[Collected data]

┄┄┄┄┄┄┄┄┄┄┄┄┄┄┄┄┄┄┄┄

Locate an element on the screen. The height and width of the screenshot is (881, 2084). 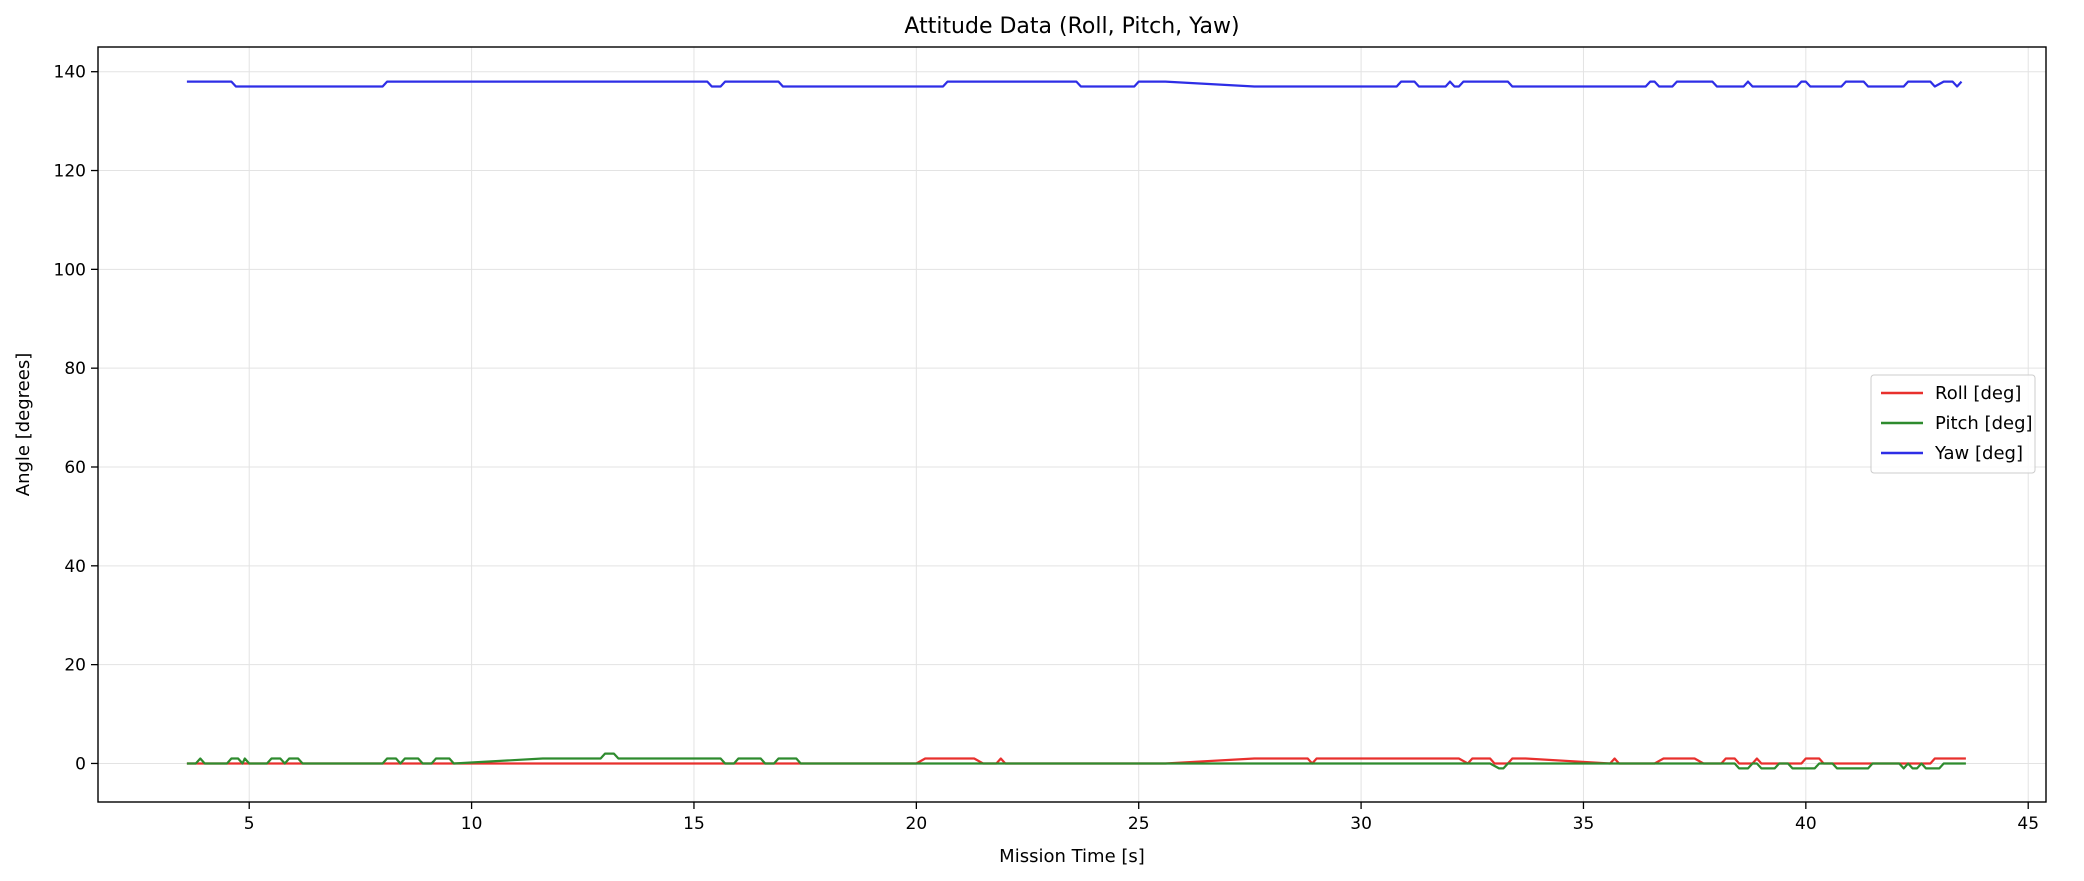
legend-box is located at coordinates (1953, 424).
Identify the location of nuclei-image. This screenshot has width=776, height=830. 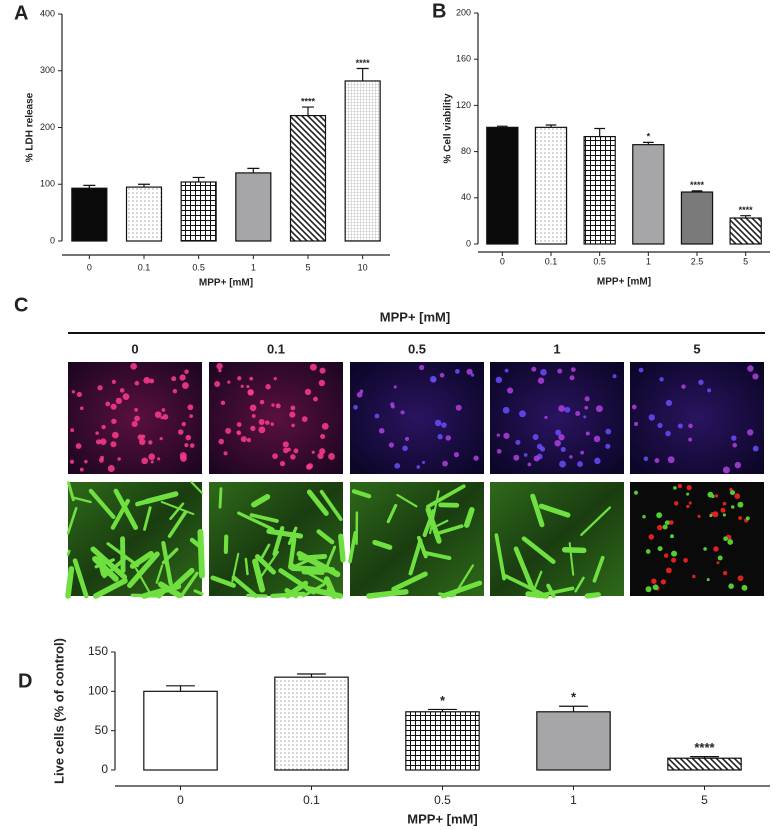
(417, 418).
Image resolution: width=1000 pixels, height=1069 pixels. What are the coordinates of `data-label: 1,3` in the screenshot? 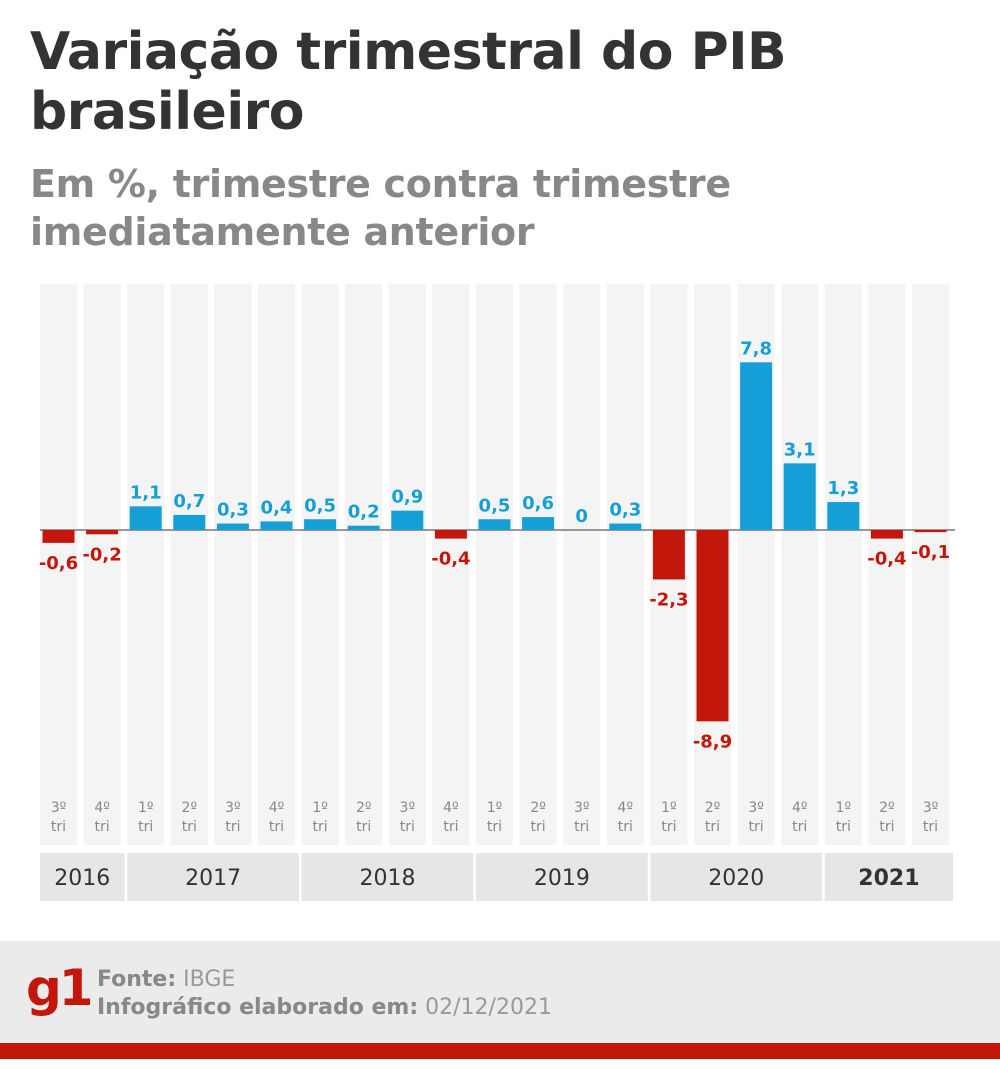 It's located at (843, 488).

┄┄┄┄┄┄┄┄┄┄┄┄┄┄┄┄┄┄┄┄

Exercise brief> Quote the items word for word, beginning at the start of the items and ending with the line containing "(417, 418).", both ends included. Omit the pictures from your answer.

Result below>
Locate an element on the screen. The height and width of the screenshot is (881, 2084). 
legend-box is located at coordinates (1953, 424).
Identify the location of nuclei-image. This screenshot has width=776, height=830. 
(417, 418).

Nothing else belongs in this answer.